O que é o amor

“O homem não pode viver sem amor. Ele permanece para si próprio um ser incompreensível e a sua vida é destituída de sentido, se não lhe for revelado o amor, se ele não se encontra com o amor, se o não experimenta e se o não torna algo seu próprio, se nele não participa vivamente”. Portanto, à luz deste belíssimo pensamento do nosso Papa de saudosa memória, o agora São João Paulo II, podemos, mais uma vez, reafirmar o amor como vocação fundamental da pessoa humana, realidade que a constitui.

O ser ou não ser da pessoa implica em amar ou não amar. Se amamos, somos; se não amamos, não somos. Buscar compreender e viver o amor revela-se como uma tarefa fundamental na vida de quem quer viver em plenitude. Na vida do seguidor de Jesus Cristo, tal procura revela-se essencial, uma vez que a santidade implica, constitutivamente, em viver no amor tal como nos foi manifestado em Jesus Cristo. Ele próprio resumiu toda a lei no preceito de amar a Deus e ao próximo.

Na pessoa de Jesus Cristo descobrimos em que constitui o amor, sobretudo voltando o olhar para a Sua entrega total na cruz, particularmente para o Seu lado aberto, de onde jorraram sangue e água. Aqui encontramos a fonte do amor sem fim. Na verdade, o dinamismo da cruz foi o dinamismo que caracterizou toda a vida de Jesus. Ele não viveu para si, mas entendeu o Seu próprio ser, como nos afirma o Papa Bento XVI, como ser para os outros.

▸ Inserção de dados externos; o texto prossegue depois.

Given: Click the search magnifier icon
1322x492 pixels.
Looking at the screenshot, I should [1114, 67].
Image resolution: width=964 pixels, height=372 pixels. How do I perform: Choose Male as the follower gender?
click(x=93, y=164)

O amor é uma força centrífuga que nos faz sair de nós mesmos e abrir-nos ao outro. Implica sempre em um eu que se abre a um tu, formando assim a comunidade do nós. O eu que se dirige ao tu busca a felicidade deste, compraz-se em ver o outro feliz. O seu bem resulta no bem do outro. A relação amorosa é, dessa forma, caracterizada por uma cumplicidade mútua, na qual a felicidade do outro estará sempre em primeiro lugar. Portanto, no coração de quem ama, ao seu centro não está a própria pessoa, mas a pessoa amada. O outro não é um plus, mas realidade central, a partir da qual gira a própria vida.

Esse dinamismo é o que está impresso na Trindade Santíssima, que é assinalada por uma dinâmica de abertura. O Pai tudo cria e manifesta o Seu amor pelo homem através da criação; o Filho nos é enviado, vem até nós, faz-se um conosco; o Espírito também nos é enviado e habita em noss’alma, como num templo, como nos afirma o apóstolo (cf. 1Cor 3,16).

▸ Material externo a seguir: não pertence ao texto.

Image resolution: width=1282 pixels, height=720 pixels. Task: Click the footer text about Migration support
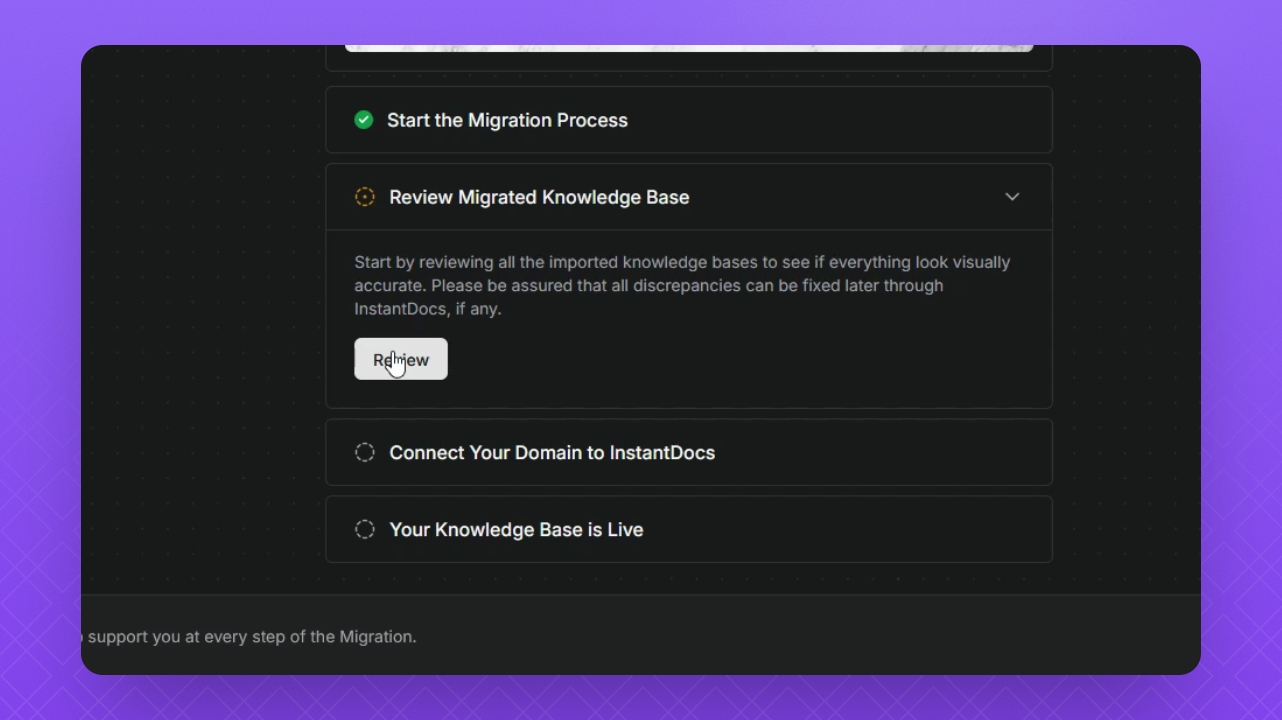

O bem que fazemos pelo outro é, assim, uma exigência do nosso ser, criado à imagem e semelhança de Deus. A nossa felicidade reside, em primeiro lugar, mais em dar do que em receber, de tal sorte que podemos dizer que o primeiro beneficiado de uma relação amorosa, não é quem é amado, mas quem ama. Portanto, não perdemos nada em amar, mesmo quando não recebemos o amor na mesma medida ou nem sequer somos correspondidos. Na verdade, esta é a verdadeira liberdade interior a que podemos chegar com a graça de Deus: a de nos sentirmos livres para o amor, independente do que façam conosco.